South African Airways to be offered protection from Banktruptcy

South Africa Airways

South Africa is to place its state-owned flag carrying airline into a local form of bankruptcy protection in a last-ditch effort to avert a full collapse. South African Airways, which has been ravaged by years of graft and waste and has needed state bailouts to plug losses incurred over most of the past decade, will enter the workout process, a bankruptcy alternative, on Thursday, its board said. The airline is the first South African state company to enter business rescue since the end of the apartheid in 1994, and the crisis is a blow for President Cyril Ramaphosa, who pledged to turn around state companies that were hit by corruption under his predecessor, Jacob Zuma.

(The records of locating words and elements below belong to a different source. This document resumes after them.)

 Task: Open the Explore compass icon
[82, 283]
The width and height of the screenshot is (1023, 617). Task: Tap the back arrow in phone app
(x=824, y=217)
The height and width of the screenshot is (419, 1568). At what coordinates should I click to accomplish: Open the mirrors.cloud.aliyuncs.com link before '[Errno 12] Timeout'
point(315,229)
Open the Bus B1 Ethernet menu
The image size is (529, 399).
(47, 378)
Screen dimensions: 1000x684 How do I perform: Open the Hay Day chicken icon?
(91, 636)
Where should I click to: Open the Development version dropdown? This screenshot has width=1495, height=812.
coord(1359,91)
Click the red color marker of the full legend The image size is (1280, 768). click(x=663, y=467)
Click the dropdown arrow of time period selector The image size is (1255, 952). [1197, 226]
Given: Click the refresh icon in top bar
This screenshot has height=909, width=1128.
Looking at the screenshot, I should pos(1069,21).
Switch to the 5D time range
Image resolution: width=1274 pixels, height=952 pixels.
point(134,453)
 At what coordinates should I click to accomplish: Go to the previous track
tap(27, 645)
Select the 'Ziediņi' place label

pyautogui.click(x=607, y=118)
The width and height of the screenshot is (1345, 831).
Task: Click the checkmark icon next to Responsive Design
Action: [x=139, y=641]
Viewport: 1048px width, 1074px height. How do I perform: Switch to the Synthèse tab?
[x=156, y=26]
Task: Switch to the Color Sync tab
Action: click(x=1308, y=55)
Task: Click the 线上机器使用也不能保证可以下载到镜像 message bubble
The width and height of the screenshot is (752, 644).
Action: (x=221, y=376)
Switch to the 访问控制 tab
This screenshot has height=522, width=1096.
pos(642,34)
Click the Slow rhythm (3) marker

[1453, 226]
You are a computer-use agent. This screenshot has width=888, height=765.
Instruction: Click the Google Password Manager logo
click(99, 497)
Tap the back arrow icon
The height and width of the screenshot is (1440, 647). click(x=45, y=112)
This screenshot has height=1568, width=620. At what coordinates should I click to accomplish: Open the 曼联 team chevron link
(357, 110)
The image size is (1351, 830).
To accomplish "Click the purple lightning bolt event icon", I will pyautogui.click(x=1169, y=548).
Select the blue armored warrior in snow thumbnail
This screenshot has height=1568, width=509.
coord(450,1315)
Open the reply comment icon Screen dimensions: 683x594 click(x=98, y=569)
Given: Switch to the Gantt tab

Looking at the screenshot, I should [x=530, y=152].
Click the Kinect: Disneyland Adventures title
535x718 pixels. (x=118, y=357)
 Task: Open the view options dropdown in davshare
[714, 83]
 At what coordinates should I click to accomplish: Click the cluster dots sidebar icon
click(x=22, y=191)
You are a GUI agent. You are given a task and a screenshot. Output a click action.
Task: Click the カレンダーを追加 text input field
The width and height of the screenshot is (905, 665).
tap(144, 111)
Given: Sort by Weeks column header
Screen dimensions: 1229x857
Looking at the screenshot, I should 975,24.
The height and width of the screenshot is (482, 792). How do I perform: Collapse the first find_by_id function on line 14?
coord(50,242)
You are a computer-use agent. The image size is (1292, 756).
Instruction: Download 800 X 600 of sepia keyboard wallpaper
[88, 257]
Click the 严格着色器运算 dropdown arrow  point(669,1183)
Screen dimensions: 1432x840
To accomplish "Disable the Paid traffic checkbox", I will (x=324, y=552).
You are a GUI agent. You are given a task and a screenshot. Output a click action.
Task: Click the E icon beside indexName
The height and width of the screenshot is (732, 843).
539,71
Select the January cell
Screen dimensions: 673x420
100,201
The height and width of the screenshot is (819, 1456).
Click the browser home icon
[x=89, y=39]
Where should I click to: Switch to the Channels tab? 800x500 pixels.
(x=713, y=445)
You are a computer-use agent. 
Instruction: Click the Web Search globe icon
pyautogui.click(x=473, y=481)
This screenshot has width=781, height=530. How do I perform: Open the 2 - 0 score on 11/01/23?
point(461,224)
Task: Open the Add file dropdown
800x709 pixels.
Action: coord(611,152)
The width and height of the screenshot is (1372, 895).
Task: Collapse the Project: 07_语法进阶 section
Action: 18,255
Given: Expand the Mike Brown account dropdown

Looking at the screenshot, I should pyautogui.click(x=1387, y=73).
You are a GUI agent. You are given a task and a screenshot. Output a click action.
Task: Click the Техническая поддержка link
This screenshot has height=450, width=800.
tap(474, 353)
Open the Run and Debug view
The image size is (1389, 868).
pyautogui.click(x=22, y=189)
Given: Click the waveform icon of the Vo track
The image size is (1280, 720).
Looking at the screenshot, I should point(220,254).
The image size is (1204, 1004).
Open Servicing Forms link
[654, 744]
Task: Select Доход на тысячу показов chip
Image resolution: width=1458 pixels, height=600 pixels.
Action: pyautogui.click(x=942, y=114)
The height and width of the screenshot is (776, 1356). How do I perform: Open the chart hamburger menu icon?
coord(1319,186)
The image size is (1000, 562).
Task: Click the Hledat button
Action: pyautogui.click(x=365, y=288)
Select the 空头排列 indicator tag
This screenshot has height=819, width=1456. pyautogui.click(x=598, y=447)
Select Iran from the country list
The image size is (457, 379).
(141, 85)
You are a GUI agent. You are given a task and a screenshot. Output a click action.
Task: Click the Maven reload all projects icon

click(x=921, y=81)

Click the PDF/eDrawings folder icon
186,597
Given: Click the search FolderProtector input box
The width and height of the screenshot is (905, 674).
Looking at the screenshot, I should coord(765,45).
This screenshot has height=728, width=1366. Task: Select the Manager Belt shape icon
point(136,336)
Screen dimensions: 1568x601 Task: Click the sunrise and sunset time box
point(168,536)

A leaked memo from Mr Ramaphosa’s cabinet secretary to ministers on Wednesday said that business rescue was “the only viable route open to the government to avoid an uncontrolled implosion of the airline”. The airline, once Africa’s biggest, was brought to the brink in recent days as its precarious finances worsened and it struggled to secure another bailout from the government. “This is the optimal mechanism to restore confidence in SAA and to safeguard the good assets of SAA and help to restructure and reposition the entity into one that is stronger, more sustainable and able to grow and attract an equity partner,” said Pravin Gordhan, the minister overseeing state-owned companies. SAA owns Mango, a budget carrier, and stakes in local airlines in South Africa, but it has struggled to compete internationally with resurgent African state-owned rivals.

It has been unable to release financial results for the past two years. Last month a week-long strike against proposed job cuts added to pressure on the airline’s financial position. In the face of deteriorating public finances and under pressure to devote scarce resources to Eskom, the embattled state-owned monopoly, Mr Ramaphosa’s government has increasingly seen SAA as expendable, analysts said. Under South African law companies going into business rescue must show that they can secure finance to exit the process. Appointed practitioners will have to judge whether SAA can avoid liquidation.

The government will provide a R4bn ($274m) bailout to SAA as it enters the business rescue process and the airline will have to honour debt guarantees of R19bn. Mr Gordhan said SAA’s business rescue process will “provide an opportunity to critically review the cost structure of the airline while simultaneously attempting to retain as many jobs as possible”. However, legally the government cannot tell rescue practitioners how the airline should be saved. With his latest comments, Mr Gordhan “seems to be stepping over the line . . . we see a political clash coming on this front”, Peter Attard Montalto of Intellidex, a South African research company, said. Despite Mr Gordhan’s entreaty for South Africans to buy tickets and support SAA, passenger confidence in the airline rapidly collapsed over the past week after insurers withdrew protection for bookings.